Poucos anos depois, explodiu a maior revolução social do continente até
então – a revolução mexicana, de Zapata e Pancho Villa, revolução que deu
a pauta dos movimentos populares durante meio século na América Latina,
seu caráter nacionalista, agrário e antimperialista. Ainda na segunda
década do século, em Córdoba, na Argentina, surgiu a primeira reforma
universitária, um movimento que colocava o tema da democratização da
educação e da incorporação do movimento estudantil às mobilizações
sociais que viriam a se generalizar nas décadas seguintes.
O continente mostrava que o novo século seria um século de revoluções e
de contra-revoluções. Foi o século em que países do continente
protagonizaram um dos mais importantes movimentos históricos dentro do
capitalismo – a industrialização de países da periferia, rompendo a
dicotomia que identificava países ricos com a industrialização e países
da periferia com economias agrárias. Foi também o período do surgimento
de projetos nacionais, de economias voltadas para o mercado interno, da
construção de lideranças e de partidos populares com ideologias de raízes
nacionais. Também de movimentos revolucionários na esteira da revolução
mexicana, como a salvadorenha de Farabundo Martí, a nicaraguense de
Augusto Cesar Sandino, a boliviana de 1952, até que eclodiu a mais
importante de todas – a revolução cubana, de Fidel Castro e Che Guevara.
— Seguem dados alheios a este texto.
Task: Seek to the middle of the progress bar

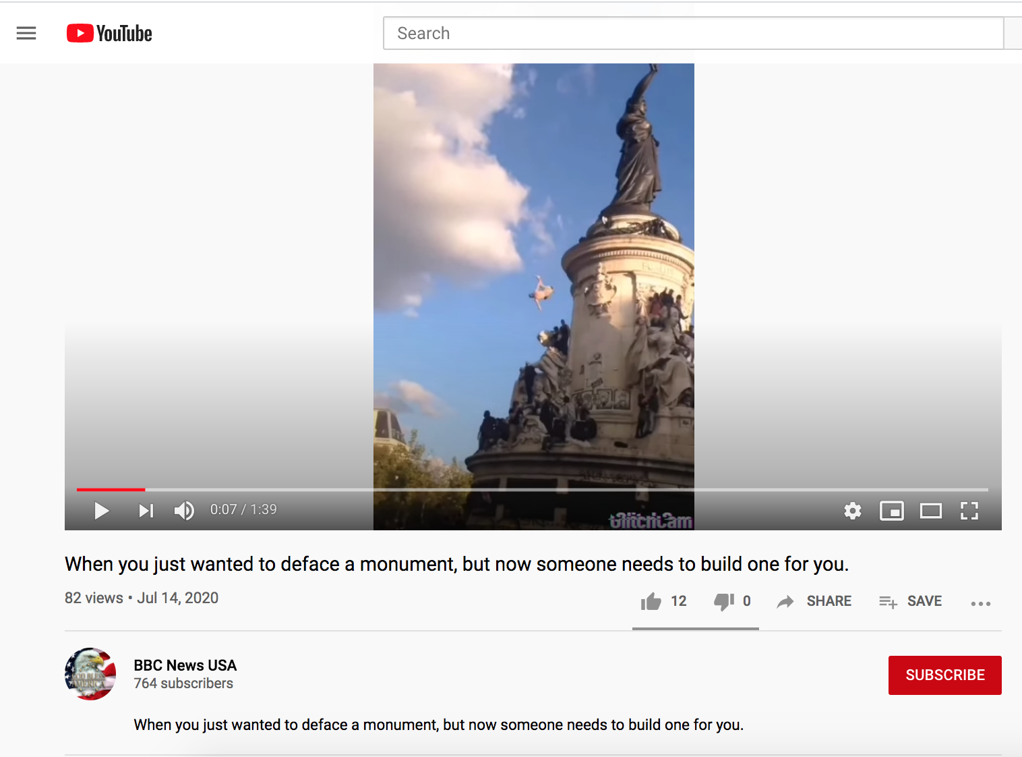Action: [x=533, y=489]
Paralelamente, a cultura latino-americana se afirmou com perfil próprio,
conquistando espaço própria no cenário mundial. Prêmios Nobel de
literatura, como os da poetisa chilena Gabriela Mistral, do romancista
guatemalteco Miguel Angel Asturias prenunciavam o surgimento do chamado
"boom" latino-americano, que além de Gabriel Garcia Marquez, Júlio
Cortazar, Mario Vargas Llosa, revelou ao mundo Jorge Luis Borges,
Guimarães Rosa, Carlos Drummond de Andrade, entre tantos outros, além da
afirmação da pintura latino-americana.
Essa grande aventura latino-americana no século XX desembocou na virada
liberal das duas últimas décadas do século e desta entrada do novo
século. Nunca um modelo se generalizou tanto no continente e nunca um
modelo fracassou tão estrepitosamente na história do continente como o
modelo neoliberal. Os resultados estão à mostra: regressão nos graus de
industrialização avançados, debilitamento geral dos sistemas políticos,
polarização e exclusão social como nunca a América Latina havia
conhecido, desemprego recorde, entrega do destino dos países do
continente ao Fundo Monetário Internacional.
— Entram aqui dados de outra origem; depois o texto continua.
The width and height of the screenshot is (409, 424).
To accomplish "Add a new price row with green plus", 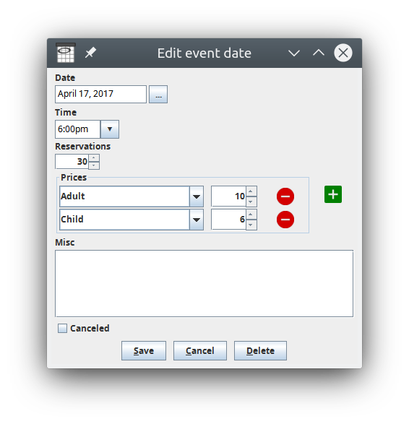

Decadência que se estende a vários outros planos, como o da penetração da
influência cultural norte-americana como nunca havia existido,
mercantilização da vida e da mentalidade de amplos estratos da população,
enfraquecimento dos projetos com raiz nos países e na realidade
continental, violência cotidiana, desestruturação social e comunitária,
empobrecimento da educação e da saúde públicas, crises generalizadas e
extensão do desalento e da baixa auto-estima.
A América Latina, nascida para o mundo no século XX, morreu neste começo
de século XXI? Se continuar a se submeter ao FMI e aos bancos
internacionais, se não afirmar sua identidade e integração diante da
agressiva política dos EUA, se não renovar seus projetos e lideranças, se
não fomentar sua cultura e todas suas formas de expressão popular,
teremos regredido ao que fomos até o século XIX. Acabou a fase dos
mandatários neoliberais, tipo Menem, Fujimori, FHC. Quem os substituirá?
As eleições próximas do Brasil e da Argentina podem ser esse marco de
renovação ou um passo a mais no caminho da tumba.